Victims of the cholera epidemic in Haiti have given the UN 60 days to stop evading its moral and legal obligations and provide justice and reparations to the thousands affected by the disease it brought to the nation or they will sue.
... seek reparations for injuries resulting from the UN’s negligent omission to adequately screen troops for cholera prior to deployment, and its reckless acts that caused untreated, contaminated human waste to leak into and poison Haiti’s central river, in accordance with the UN’s agreement to pay for its tortious liability.
The claim is seeking
1) compensation for cholera victims ($50,000 for each survivor and $100,000 for each bereaved family), 2) a nationwide response by the UN consisting of medical treatment for victims and clean water and sanitation infrastructure to control the epidemic, and 3) a public apology from the UN.
Their letter this week is in response to a UN statement in February formally rejecting the claims for compensation, stating, "the claims are not receivable pursuant to Section 29 of the Convention on the Privileges and Immunities of the United Nations."
The IJDH says this rejection is baseless, and called the "invocation of Section 29... arbitrary, self-serving and contrary to international principles of due process."
"Notably, Section 29 does not prescribe any type of claim as not receivable," they write.
Their letter says that
The UN is legally obligated to consider and settle claims filed by third parties for injury, illness and death attributable to the UN or its peacekeeping forces.
And notes that
The UN’s obligation to accept and respond to claims of liability for third-party personal injury and death attributable to the organization extends beyond the CPIUN [Convention on the Privileges and Immunities of the United Nations] and SOFA [Status of Forces Agreement]. Your predecessor as UN Legal Counsel stressed that “[a]s a matter of international law, it is clear that the Organization can incur liabilities of a private law nature and is obligated to pay in regard to such liabilities.”
In 1996, the Secretary-General observed that “the United Nations has, since the inception of peacekeeping operations, assumed its liability for damage caused by members of its forces in the performance of their duties.”
Beyond monetary reparations, the cholera victims want the UN to admit its guilt.
Moreover, in addition to reparations in the form of a comprehensive water and sanitation program and just compensation for the victims, Petitioners seek a public acknowledgment and apology from the UN for the thousands of deaths and innumerable amount of suffering it has caused.
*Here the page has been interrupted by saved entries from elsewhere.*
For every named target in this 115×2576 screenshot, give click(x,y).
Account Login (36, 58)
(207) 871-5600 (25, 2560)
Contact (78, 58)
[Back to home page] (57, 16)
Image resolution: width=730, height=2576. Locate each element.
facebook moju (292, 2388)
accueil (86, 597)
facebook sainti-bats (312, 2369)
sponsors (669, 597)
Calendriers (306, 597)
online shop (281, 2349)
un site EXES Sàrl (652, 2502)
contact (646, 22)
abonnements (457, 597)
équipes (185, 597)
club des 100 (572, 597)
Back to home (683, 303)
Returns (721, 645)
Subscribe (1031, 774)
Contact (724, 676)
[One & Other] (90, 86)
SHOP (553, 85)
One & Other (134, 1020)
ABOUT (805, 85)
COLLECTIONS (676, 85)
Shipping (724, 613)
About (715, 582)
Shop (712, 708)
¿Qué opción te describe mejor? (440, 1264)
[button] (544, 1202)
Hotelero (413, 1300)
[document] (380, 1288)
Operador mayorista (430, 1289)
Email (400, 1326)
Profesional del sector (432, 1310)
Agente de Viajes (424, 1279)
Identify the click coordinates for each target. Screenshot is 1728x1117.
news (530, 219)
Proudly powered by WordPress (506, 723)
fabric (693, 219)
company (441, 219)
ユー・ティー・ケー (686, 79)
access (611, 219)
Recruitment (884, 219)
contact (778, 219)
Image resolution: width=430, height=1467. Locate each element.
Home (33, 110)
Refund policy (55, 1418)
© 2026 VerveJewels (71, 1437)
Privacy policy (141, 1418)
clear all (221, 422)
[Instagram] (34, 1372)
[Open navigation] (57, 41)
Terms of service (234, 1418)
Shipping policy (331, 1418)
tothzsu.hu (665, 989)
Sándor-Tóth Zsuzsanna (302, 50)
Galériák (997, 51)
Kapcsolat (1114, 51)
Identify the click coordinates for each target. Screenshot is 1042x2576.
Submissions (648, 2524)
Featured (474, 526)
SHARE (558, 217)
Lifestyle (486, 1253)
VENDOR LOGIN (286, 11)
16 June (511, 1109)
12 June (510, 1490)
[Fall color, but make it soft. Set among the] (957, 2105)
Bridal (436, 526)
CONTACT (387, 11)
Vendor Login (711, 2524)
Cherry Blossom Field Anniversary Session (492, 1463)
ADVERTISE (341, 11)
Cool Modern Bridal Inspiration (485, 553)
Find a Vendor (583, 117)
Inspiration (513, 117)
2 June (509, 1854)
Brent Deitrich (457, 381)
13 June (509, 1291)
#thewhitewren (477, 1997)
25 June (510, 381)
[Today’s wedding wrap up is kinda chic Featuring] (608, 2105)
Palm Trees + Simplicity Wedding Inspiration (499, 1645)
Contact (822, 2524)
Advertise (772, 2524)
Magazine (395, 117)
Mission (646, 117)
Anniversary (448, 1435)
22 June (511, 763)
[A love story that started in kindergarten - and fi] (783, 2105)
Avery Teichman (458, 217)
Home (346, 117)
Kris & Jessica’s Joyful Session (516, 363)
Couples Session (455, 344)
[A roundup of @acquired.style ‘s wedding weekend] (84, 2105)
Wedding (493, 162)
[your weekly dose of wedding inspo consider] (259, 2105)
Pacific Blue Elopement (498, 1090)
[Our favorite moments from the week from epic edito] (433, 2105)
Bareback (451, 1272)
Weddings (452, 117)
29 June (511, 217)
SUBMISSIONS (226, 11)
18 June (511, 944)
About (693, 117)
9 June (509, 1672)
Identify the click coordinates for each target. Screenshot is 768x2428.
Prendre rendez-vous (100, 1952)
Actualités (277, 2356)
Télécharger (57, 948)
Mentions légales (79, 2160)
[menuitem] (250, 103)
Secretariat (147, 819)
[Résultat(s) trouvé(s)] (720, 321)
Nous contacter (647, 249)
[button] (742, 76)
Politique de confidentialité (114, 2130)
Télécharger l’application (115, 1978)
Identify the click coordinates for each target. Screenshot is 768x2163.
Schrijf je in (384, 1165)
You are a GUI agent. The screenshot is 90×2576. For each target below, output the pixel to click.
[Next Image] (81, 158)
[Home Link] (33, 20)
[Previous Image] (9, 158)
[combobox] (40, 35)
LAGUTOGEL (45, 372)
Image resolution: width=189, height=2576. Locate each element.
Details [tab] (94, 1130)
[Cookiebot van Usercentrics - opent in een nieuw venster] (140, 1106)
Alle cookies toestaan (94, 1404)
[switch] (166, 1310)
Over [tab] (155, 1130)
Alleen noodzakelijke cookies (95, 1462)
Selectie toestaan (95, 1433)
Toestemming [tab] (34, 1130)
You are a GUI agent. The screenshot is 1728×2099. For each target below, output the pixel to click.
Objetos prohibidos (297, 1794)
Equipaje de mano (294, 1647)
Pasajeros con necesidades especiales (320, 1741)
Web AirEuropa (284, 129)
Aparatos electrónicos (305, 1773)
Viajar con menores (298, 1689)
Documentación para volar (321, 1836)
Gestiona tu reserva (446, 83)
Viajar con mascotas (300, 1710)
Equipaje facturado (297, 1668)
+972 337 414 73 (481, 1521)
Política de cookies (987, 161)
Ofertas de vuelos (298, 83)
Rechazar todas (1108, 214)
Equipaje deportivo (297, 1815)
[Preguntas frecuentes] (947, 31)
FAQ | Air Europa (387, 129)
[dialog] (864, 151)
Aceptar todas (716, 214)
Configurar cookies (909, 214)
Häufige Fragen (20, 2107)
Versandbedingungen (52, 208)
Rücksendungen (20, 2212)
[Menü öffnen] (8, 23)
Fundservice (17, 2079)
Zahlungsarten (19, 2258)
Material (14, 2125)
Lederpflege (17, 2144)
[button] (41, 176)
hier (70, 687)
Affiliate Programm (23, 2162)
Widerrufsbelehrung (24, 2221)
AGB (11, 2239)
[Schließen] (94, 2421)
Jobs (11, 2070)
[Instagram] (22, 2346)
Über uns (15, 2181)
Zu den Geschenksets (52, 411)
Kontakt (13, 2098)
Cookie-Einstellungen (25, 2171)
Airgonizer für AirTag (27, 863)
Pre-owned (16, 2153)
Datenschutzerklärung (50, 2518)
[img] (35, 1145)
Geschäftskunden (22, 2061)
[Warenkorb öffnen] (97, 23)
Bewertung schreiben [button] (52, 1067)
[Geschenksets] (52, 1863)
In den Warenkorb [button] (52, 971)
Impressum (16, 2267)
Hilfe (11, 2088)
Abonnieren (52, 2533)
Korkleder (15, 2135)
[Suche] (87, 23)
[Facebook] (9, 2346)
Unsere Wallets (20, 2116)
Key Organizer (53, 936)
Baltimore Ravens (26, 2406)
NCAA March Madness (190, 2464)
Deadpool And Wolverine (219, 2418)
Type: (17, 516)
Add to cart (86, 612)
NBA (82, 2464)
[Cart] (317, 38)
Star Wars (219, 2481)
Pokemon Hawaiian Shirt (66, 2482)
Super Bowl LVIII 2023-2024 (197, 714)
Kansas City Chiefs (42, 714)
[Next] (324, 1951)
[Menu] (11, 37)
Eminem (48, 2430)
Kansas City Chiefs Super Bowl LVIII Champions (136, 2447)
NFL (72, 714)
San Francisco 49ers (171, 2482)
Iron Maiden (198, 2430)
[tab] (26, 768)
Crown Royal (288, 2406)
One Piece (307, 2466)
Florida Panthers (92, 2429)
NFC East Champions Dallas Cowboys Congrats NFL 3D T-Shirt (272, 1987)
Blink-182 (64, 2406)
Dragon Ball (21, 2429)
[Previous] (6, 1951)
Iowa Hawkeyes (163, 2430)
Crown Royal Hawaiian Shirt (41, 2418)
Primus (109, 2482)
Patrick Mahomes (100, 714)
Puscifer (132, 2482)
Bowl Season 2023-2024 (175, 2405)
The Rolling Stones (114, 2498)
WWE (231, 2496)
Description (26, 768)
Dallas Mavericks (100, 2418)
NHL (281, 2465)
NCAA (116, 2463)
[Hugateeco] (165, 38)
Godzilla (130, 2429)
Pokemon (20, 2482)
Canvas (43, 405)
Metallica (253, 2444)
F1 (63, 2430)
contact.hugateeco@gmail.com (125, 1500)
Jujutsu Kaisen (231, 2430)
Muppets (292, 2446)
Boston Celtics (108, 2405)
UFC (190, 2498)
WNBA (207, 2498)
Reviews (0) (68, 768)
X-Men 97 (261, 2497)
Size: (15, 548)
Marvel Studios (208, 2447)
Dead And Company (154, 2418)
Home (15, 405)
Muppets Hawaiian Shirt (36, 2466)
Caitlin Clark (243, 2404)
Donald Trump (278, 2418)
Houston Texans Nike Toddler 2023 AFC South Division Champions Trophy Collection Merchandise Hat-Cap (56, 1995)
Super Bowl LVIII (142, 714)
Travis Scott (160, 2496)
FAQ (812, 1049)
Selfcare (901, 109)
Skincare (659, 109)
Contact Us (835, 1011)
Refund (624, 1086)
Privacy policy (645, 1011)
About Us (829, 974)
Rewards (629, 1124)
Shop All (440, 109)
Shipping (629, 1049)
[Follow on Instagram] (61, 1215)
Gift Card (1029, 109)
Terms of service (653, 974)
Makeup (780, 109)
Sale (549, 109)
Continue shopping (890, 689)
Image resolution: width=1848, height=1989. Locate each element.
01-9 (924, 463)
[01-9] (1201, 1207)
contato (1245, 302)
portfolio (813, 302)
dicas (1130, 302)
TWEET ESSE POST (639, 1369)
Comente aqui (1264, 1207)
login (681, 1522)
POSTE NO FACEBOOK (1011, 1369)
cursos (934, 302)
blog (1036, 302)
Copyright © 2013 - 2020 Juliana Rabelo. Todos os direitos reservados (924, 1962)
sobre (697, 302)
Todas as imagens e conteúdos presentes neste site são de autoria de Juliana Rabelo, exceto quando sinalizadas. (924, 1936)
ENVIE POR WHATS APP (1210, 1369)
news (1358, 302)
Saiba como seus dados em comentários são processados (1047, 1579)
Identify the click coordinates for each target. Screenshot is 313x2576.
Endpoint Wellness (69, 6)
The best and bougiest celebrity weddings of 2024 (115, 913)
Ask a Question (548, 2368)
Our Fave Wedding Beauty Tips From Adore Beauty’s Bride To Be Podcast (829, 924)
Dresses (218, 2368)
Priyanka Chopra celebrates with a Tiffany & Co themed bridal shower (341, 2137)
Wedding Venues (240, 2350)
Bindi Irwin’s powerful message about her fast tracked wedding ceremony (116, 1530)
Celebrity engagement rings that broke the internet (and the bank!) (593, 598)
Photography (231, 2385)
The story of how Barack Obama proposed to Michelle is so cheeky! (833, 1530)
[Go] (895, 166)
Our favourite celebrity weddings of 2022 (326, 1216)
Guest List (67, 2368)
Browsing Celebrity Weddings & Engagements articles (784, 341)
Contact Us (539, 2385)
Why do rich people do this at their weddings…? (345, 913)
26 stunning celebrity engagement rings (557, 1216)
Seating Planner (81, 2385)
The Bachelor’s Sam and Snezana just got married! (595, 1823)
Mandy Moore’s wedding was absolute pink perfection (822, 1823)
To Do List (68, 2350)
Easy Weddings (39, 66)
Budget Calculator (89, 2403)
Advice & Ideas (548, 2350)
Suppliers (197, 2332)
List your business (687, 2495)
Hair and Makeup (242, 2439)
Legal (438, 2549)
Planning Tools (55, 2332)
The UN made no mention of this request in its response.
IJDH director Brian Concannon said, "We are looking for an urgent and adequate response from the UN. Immunity cannot mean impunity."
The cholera epidemic has already killed over 8000 people and sickened over half a million in Haiti since its outbreak in the wake of the catastrophic earthquake of 2010. The group notes that cholera continues to bring death to Haiti, and unless urgent action is taken, "hundreds of thousands of Haitians will continue to fall sick and die over the coming years."
In their "report card on UN implementation of their recommendations for cholera in Haiti" released last week, Boston- and Port-au-Prince-based Physicians for Haiti found that "Three recommendations that would have prevented UN introduction of cholera into Haiti and would prevent similar introduction in the future remain unimplemented. All three recommendations could be implemented at either no or minimal cost to the UN."
But cost may have nothing to do with the implementations.
Following the UN rejection of the cholera victims' claims this winter, Center for Economic and Policy Research co-director Mark Weisbrot said that the resources exist "to put an end to cholera in Haiti for less money than they are going to spend in the next year or two on keeping U.N. troops there. But they're in no rush to right the wrongs that they have done."